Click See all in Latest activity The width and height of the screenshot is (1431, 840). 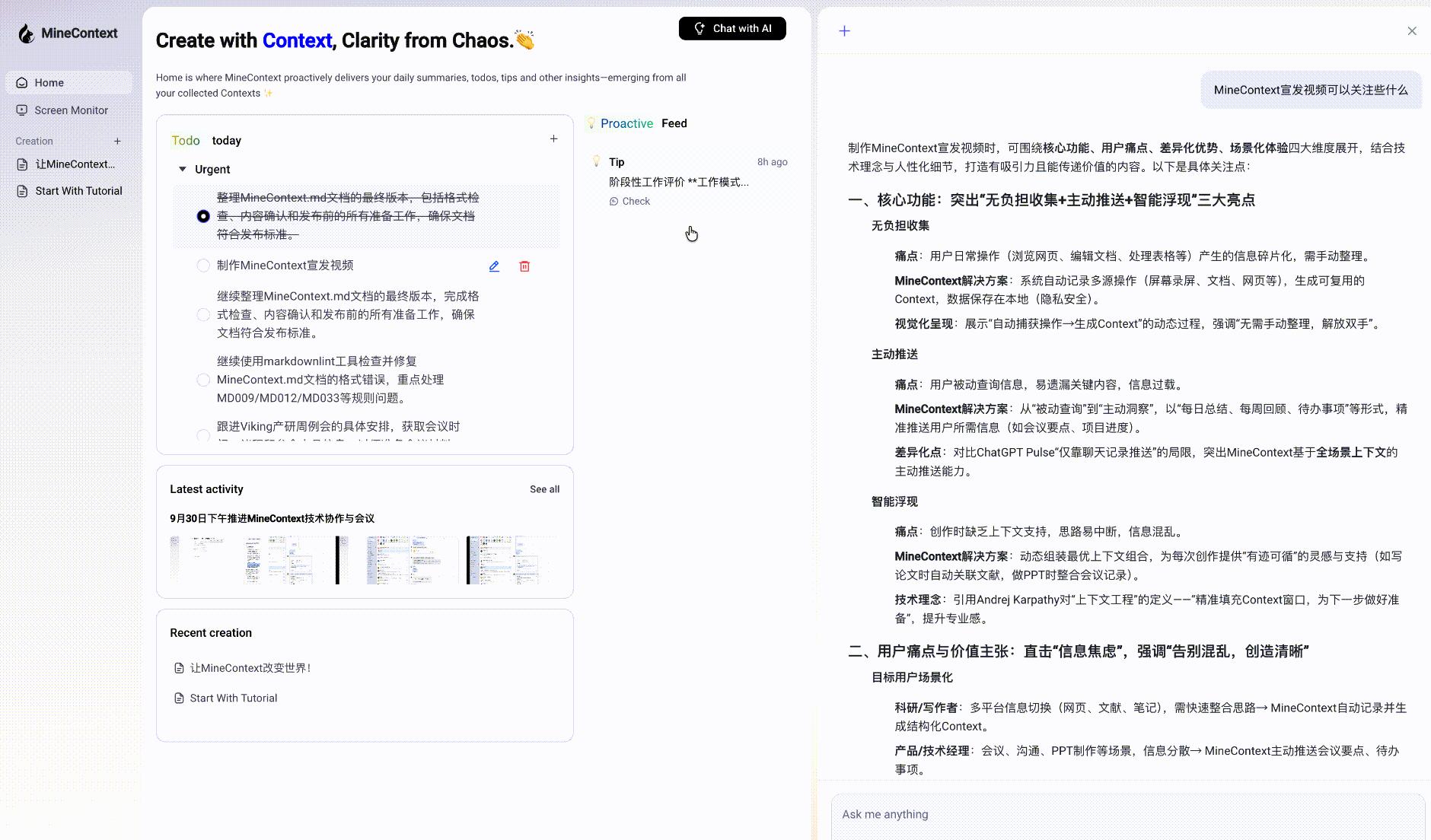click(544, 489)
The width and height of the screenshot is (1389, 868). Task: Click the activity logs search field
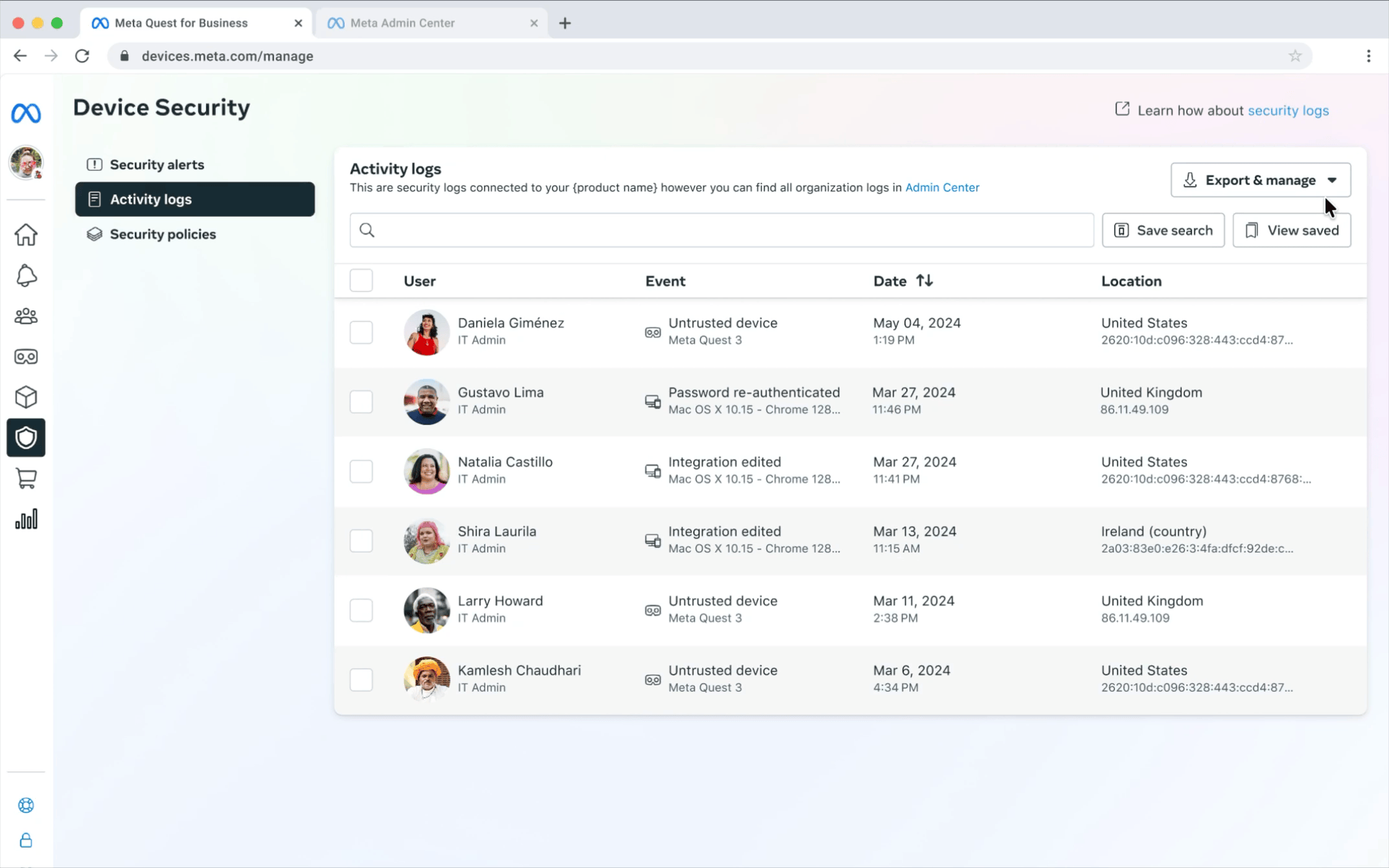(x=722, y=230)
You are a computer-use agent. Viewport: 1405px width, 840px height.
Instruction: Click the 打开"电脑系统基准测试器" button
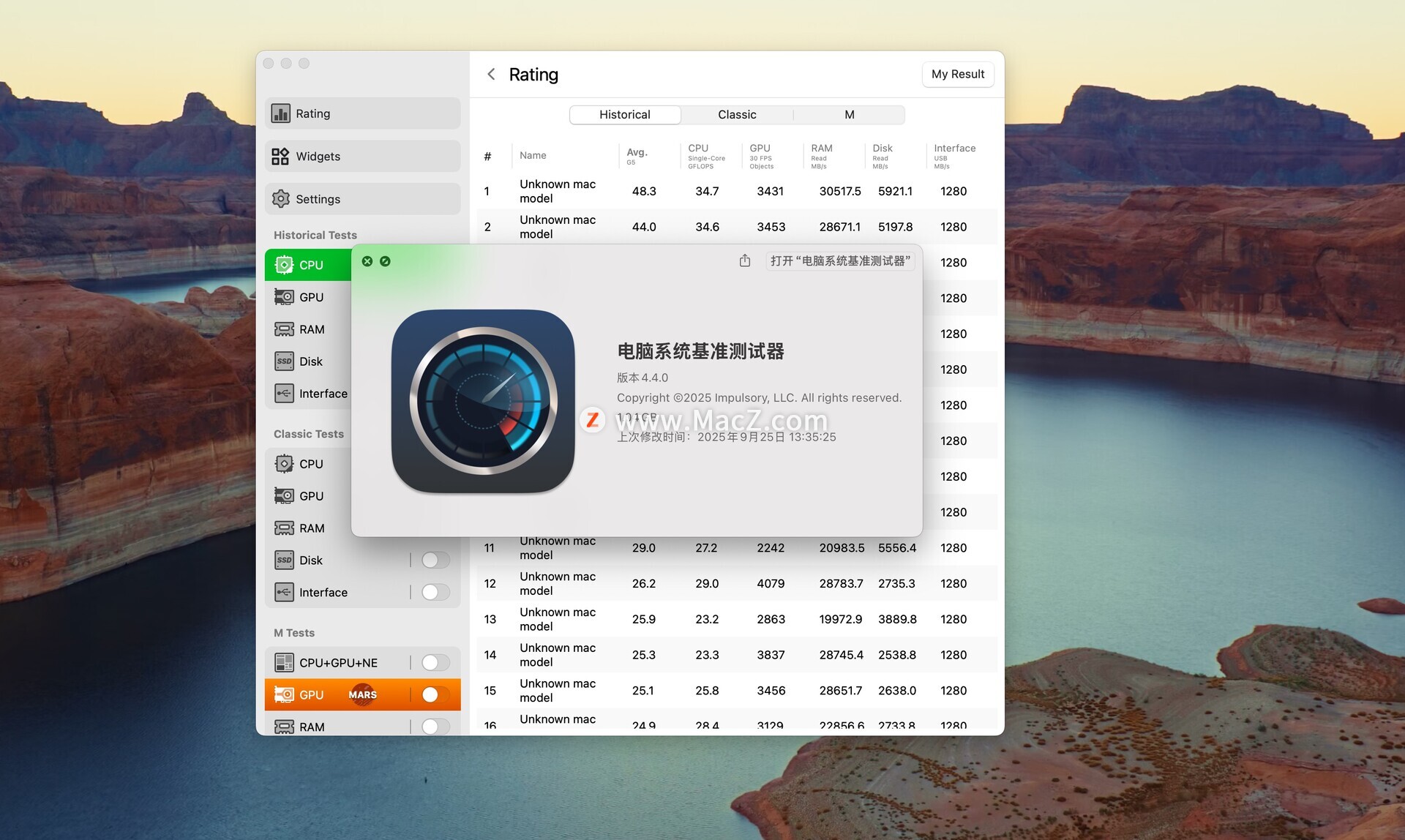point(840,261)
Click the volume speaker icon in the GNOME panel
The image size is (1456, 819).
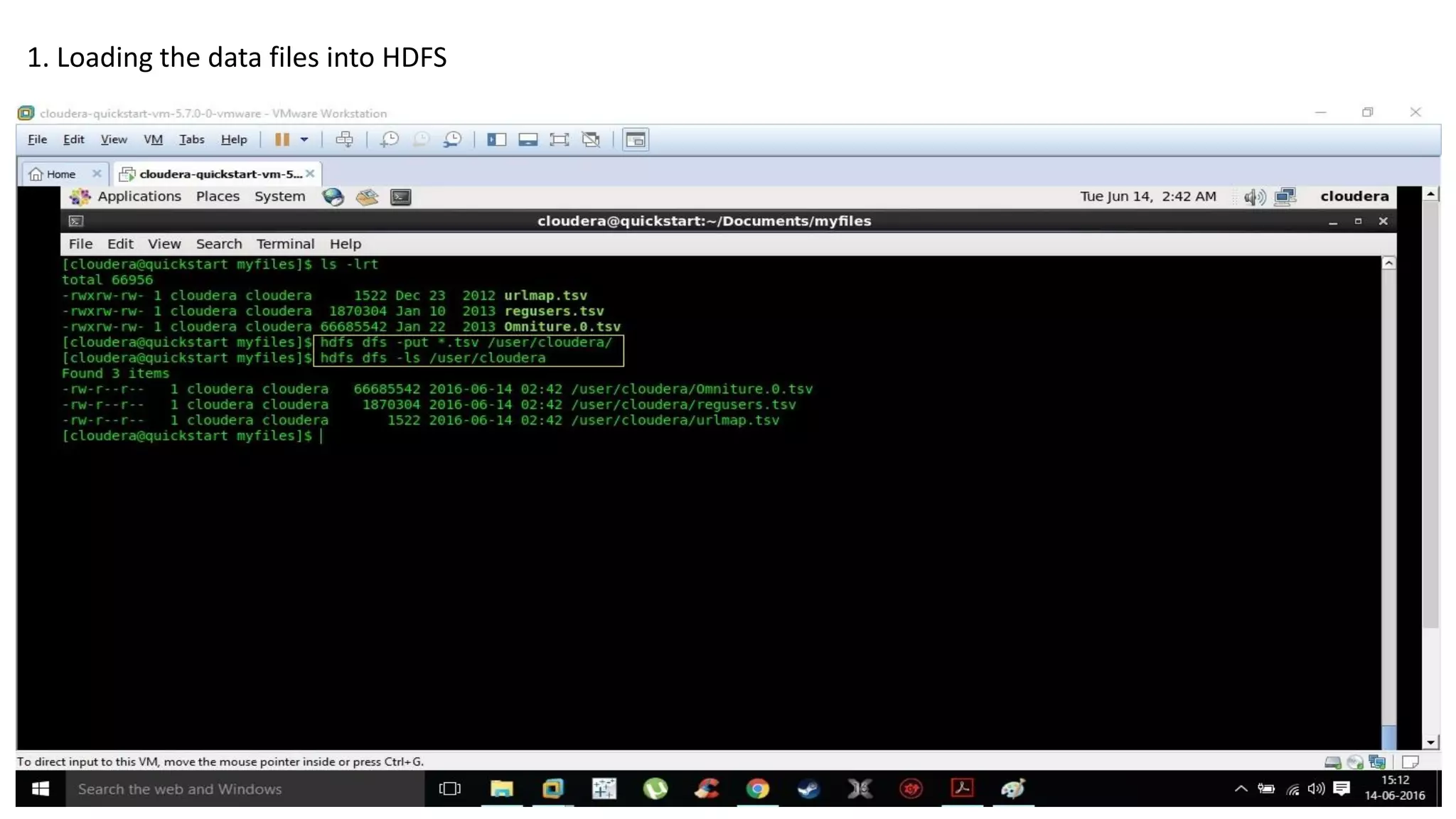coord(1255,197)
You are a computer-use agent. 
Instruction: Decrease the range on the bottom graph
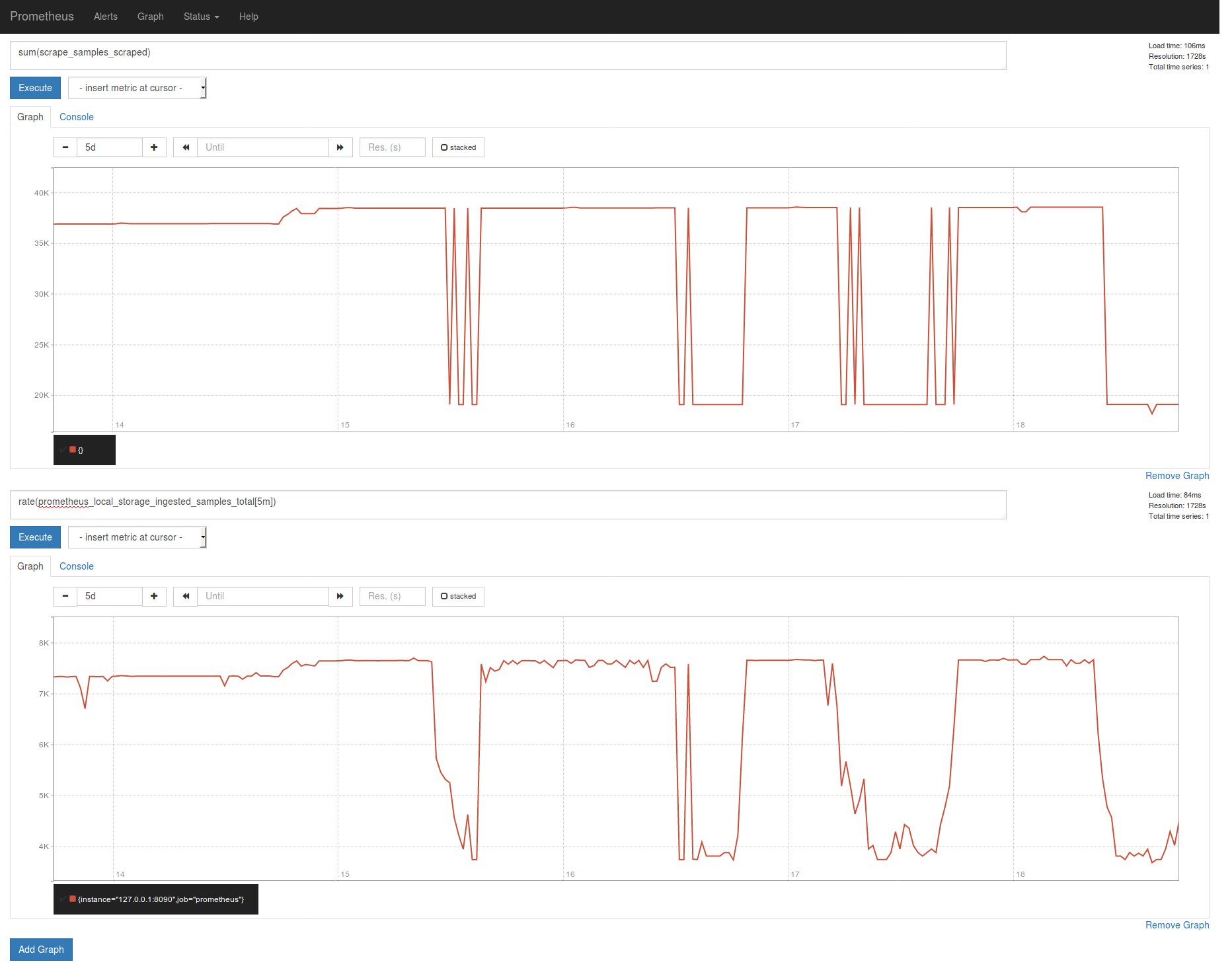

*WHAT TO DO*.
Reproduce exactly the lines that run from the line holding "Click the volume" through the final line of the entries, and omit every picture.

*SOLUTION TO THE PROBLEM*.
Click the volume speaker icon in the GNOME panel
The image size is (1456, 819).
coord(1255,197)
You are a computer-use agent. 
Instruction: Decrease the range on the bottom graph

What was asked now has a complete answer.